▶ **DIRECTIONS FOR THIS TASK**:
Pull out the stretch of entries from the line containing "This screenshot has height=960, width=640." through the line containing "Action: (495, 828)", both lines included, and reproduce each line word for word.

DATASET RECORDS start

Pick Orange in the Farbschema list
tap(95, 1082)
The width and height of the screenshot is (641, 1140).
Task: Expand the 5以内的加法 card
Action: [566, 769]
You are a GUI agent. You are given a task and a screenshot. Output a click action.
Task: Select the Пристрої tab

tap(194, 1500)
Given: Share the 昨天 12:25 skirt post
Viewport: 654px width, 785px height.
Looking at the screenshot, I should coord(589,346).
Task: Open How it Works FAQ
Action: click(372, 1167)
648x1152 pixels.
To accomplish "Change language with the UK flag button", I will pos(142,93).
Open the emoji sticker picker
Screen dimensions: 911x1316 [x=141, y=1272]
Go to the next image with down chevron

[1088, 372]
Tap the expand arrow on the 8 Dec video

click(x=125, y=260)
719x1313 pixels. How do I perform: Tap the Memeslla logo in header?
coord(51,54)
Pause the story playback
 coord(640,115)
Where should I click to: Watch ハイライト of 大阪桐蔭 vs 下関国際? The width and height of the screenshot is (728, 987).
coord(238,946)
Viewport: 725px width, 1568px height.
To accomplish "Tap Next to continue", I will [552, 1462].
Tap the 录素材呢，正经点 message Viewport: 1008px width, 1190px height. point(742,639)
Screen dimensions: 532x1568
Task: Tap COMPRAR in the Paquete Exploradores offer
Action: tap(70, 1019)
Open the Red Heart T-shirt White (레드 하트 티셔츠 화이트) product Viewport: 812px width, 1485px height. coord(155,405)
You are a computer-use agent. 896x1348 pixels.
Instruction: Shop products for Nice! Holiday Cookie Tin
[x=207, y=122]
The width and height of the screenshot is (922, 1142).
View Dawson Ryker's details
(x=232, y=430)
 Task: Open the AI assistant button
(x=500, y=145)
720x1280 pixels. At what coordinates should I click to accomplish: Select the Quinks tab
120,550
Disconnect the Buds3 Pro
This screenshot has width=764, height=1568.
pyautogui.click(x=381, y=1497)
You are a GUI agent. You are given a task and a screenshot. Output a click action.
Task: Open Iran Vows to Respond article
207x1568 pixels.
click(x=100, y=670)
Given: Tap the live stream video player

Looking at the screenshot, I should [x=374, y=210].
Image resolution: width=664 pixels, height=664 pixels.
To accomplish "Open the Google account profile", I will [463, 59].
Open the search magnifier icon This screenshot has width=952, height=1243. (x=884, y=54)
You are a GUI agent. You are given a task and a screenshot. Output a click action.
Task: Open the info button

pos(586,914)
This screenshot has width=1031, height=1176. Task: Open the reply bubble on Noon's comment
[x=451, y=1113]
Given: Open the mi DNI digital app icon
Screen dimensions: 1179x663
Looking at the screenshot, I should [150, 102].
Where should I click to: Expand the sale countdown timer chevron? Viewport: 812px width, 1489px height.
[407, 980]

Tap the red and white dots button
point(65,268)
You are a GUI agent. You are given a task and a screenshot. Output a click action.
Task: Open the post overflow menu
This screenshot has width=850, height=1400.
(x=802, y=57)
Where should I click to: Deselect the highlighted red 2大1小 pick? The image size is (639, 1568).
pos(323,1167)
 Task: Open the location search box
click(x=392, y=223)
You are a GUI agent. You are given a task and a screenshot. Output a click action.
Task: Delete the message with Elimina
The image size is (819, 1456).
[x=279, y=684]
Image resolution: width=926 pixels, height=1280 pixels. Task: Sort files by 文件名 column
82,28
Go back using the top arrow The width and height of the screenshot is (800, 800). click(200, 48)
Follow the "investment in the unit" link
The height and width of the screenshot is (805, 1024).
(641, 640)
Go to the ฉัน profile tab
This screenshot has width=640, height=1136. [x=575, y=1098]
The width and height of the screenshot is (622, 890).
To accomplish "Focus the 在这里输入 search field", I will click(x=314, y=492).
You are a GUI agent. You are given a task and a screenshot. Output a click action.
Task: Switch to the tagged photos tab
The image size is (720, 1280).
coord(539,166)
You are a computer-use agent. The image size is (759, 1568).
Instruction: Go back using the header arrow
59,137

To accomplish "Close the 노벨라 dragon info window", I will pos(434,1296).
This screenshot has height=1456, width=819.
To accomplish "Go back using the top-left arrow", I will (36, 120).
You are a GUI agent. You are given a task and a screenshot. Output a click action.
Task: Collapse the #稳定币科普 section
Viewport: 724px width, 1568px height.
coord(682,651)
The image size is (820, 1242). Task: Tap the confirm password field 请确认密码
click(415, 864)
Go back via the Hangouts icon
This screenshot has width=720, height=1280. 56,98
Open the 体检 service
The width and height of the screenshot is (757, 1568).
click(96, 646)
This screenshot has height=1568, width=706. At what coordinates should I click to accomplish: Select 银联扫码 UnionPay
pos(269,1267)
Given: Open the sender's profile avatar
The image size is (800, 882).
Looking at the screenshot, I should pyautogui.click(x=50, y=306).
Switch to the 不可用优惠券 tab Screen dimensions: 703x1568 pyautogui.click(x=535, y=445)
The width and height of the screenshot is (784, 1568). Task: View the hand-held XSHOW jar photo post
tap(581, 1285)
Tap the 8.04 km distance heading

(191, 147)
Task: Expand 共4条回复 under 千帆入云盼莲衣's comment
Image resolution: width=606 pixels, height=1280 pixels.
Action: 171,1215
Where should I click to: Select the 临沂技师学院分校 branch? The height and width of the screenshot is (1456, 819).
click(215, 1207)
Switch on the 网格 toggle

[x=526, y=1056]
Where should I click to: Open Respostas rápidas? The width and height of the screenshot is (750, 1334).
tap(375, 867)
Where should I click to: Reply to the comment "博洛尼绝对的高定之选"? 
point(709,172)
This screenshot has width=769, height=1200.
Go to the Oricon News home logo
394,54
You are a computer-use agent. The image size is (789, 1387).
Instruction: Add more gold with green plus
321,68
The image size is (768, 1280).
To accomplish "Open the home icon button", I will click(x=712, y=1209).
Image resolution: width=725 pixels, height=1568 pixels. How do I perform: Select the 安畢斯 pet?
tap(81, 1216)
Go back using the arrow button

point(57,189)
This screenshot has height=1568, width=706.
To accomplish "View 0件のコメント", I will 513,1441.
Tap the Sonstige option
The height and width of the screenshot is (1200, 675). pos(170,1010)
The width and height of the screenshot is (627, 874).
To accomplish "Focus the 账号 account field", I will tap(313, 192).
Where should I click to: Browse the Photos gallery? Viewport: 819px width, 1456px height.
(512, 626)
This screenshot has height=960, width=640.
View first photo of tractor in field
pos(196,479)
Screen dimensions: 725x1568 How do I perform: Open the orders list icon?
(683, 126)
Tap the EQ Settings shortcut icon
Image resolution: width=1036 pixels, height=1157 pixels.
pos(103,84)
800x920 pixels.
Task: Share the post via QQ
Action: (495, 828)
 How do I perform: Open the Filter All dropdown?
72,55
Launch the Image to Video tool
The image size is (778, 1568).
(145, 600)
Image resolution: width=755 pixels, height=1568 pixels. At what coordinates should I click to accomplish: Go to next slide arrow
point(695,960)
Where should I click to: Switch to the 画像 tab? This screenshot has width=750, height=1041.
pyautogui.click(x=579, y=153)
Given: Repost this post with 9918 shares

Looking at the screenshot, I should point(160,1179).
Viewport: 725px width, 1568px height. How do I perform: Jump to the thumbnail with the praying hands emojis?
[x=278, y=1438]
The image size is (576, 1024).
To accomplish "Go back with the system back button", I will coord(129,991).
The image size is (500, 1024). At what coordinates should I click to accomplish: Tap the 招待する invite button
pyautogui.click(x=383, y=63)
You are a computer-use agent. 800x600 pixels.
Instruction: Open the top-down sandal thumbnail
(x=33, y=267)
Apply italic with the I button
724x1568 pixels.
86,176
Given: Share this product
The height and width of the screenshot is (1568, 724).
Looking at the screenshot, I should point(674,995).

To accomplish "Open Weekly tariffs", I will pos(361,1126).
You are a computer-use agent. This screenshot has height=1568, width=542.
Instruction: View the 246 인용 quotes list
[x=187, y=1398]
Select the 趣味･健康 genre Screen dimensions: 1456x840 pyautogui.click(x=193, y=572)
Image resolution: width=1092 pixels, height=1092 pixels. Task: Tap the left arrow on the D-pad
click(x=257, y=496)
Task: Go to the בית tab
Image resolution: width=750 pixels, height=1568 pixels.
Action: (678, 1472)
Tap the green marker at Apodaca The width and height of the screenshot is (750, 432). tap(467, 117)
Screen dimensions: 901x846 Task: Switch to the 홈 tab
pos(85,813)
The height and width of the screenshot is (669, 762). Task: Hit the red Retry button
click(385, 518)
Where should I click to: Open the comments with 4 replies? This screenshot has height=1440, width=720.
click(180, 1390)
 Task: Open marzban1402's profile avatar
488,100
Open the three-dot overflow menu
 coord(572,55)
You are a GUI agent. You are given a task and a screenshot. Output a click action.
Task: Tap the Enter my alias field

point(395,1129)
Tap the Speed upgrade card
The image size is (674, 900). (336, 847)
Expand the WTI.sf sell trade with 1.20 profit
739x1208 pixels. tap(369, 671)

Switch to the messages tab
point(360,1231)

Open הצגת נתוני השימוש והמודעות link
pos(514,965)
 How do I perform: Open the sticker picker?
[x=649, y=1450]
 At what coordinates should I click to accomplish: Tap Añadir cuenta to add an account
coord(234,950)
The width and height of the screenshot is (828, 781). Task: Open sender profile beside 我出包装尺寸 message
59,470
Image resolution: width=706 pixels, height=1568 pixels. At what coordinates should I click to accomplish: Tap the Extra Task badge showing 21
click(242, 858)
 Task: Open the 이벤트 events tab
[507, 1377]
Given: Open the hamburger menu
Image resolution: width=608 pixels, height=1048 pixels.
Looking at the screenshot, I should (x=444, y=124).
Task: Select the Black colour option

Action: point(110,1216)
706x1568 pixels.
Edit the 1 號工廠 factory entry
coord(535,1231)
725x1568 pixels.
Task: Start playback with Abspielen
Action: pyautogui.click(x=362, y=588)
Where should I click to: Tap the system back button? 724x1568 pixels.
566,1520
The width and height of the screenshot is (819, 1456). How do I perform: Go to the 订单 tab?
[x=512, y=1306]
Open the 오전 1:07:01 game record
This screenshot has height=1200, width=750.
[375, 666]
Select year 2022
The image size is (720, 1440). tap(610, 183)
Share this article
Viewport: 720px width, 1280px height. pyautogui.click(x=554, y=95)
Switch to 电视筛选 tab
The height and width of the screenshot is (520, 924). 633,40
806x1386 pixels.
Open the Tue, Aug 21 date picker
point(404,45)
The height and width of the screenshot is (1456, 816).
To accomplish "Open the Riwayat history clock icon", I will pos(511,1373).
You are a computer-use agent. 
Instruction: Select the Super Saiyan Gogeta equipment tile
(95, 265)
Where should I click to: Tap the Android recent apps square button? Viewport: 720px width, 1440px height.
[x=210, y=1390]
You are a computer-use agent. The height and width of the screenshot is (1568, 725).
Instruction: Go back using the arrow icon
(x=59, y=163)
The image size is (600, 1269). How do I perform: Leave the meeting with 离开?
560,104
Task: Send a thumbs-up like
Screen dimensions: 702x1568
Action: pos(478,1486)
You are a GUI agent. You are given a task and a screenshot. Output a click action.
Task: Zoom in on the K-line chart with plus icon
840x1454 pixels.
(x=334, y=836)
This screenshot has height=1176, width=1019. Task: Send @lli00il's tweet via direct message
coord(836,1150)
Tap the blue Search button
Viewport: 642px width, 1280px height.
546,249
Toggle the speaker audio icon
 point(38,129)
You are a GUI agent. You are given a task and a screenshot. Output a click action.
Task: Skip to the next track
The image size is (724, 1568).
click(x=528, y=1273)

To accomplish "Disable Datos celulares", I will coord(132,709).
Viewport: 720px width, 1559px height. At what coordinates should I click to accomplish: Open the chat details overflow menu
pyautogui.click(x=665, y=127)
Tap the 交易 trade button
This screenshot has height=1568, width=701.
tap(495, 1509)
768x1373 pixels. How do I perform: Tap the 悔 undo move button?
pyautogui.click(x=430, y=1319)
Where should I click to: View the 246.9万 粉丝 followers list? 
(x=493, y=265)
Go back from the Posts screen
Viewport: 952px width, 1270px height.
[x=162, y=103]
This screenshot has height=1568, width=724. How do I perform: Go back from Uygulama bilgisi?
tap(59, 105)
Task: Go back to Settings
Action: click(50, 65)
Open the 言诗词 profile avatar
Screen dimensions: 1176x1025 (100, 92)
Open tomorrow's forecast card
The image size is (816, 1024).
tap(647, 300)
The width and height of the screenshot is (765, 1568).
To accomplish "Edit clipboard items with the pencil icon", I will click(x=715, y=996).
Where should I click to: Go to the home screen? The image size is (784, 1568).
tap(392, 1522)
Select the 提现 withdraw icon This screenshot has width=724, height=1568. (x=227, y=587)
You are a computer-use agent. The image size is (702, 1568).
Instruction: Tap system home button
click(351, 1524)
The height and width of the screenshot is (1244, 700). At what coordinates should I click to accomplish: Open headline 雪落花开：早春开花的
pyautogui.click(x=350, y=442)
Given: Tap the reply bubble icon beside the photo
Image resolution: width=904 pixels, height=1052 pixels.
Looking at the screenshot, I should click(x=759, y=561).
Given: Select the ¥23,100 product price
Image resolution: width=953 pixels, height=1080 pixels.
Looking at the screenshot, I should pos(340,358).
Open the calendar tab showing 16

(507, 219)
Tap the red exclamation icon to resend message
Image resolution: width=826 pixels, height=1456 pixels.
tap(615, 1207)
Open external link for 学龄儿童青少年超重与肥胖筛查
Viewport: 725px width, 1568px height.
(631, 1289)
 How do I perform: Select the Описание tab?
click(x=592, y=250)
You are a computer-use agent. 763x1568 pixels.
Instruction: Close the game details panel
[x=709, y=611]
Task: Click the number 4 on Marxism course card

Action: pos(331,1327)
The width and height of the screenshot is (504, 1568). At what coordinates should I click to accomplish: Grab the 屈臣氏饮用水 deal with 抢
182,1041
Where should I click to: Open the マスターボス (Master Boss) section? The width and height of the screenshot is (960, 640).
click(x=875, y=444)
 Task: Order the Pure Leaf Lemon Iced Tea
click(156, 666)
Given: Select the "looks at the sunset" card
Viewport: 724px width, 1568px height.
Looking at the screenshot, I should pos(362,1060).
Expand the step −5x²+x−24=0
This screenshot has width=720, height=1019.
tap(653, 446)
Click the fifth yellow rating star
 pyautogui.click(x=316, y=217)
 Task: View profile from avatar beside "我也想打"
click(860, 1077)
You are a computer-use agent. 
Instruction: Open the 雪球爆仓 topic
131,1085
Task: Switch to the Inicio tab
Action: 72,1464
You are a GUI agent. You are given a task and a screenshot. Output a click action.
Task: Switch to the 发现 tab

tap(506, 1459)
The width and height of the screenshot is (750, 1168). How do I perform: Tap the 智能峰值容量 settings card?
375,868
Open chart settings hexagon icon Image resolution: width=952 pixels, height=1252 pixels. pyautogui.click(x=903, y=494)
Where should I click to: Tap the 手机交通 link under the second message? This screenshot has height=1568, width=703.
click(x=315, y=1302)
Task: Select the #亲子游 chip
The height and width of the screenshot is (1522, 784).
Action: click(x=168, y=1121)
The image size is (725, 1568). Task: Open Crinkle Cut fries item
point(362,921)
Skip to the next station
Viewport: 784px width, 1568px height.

DATASET RECORDS end

▶ **EXERCISE OUTPUT**:
This screenshot has height=960, width=640.
View first photo of tractor in field
pos(196,479)
Screen dimensions: 725x1568 How do I perform: Open the orders list icon?
(683, 126)
Tap the EQ Settings shortcut icon
Image resolution: width=1036 pixels, height=1157 pixels.
pos(103,84)
800x920 pixels.
Task: Share the post via QQ
Action: (495, 828)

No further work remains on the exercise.